On  6 Oct, Liss Svanberg wrote:
> In a previous letter Ami Ganguli [aganguli@interlog.com] wrote:
>
> <stuff deleted>
>> A common problem is confusion between launching and application
>> and raising/maximizing an application that's already open.  I've
>> often found users having trouble because they'd somehow opened
>> a dozen or so copies of the same program.  New users find it intuitive
>> that in order to get back an application that has "disappeared" (i.e..
>> you've minimized it or hidden it behind a window)  you repeat
>> whatever you did to start the thing in the first place.  Why not
>> try to blur or eliminate the distinction between minimized and
>> terminated applications?
>>
>> 1/  Each Gnome app creates a PID file when it starts.  If a previous
>> PID file exists, check if the process is really running and take some
>> action to maximize it, as this is probably what the user wants.
>
> Well, here I am sitting, trying to find something nasty to point out
because I don't like your idea at all. ;-)
> But I cannot! <grin>
> The more I re-reads your letter, the more I realize how really
*userfriendly* this idea is, and gnome was supposed to be userfriendly...
> Bah...
> <pause>

> My problem with this is that there are times when I WANT several unique
> instances of a program.  xterm?  gvim?  So we'd need to have a way to
> differentiate between applications that allow several instances and
> applications that force the user to only have one instance...

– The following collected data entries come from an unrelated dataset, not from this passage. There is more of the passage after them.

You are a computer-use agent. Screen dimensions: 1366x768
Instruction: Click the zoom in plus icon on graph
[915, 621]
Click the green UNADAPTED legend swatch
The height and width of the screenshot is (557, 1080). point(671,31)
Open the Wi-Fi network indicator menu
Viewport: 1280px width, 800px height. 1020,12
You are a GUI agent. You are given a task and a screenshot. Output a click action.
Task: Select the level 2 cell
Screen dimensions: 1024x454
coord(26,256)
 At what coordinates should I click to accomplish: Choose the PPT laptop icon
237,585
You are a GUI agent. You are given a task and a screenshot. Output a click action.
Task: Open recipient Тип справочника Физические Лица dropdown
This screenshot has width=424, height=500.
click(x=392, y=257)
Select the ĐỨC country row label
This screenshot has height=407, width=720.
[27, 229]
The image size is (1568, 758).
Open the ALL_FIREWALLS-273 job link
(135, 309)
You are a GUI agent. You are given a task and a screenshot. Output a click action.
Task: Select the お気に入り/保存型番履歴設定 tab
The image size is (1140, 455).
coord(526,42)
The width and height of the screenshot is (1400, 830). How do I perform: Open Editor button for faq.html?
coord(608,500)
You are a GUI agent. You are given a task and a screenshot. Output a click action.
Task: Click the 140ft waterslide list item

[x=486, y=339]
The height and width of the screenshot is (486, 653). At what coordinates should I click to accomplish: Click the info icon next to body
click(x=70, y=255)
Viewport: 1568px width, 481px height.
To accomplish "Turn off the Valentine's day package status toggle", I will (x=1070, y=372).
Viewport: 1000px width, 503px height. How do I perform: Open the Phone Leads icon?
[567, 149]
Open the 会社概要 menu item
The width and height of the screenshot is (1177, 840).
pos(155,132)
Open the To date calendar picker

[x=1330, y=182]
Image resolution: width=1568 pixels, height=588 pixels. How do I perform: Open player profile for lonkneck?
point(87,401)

  A straightforward solution that would let users who want this behavior
have it, while we Unix geeks can still have the normal behavior, would be to
create a wrapper shell script (called, for example, launch).  This would
create the PID file, as suggested, then fire up the application.  When run
again with the same application, it could (a) raise the application, (b)
present a dialog asking if they'd like to raise the app or launch a new one,
or if there is more than one copy running through launch, (c) ask which copy
they'd like to raise.  Of course, anything not wrapped in this script would
behave normally.

  If you wanted the launch behavior, you would add

    launch /path/to/your/favorite/app

to your menus instead of just the command.

  Just a thought,

--------Scott.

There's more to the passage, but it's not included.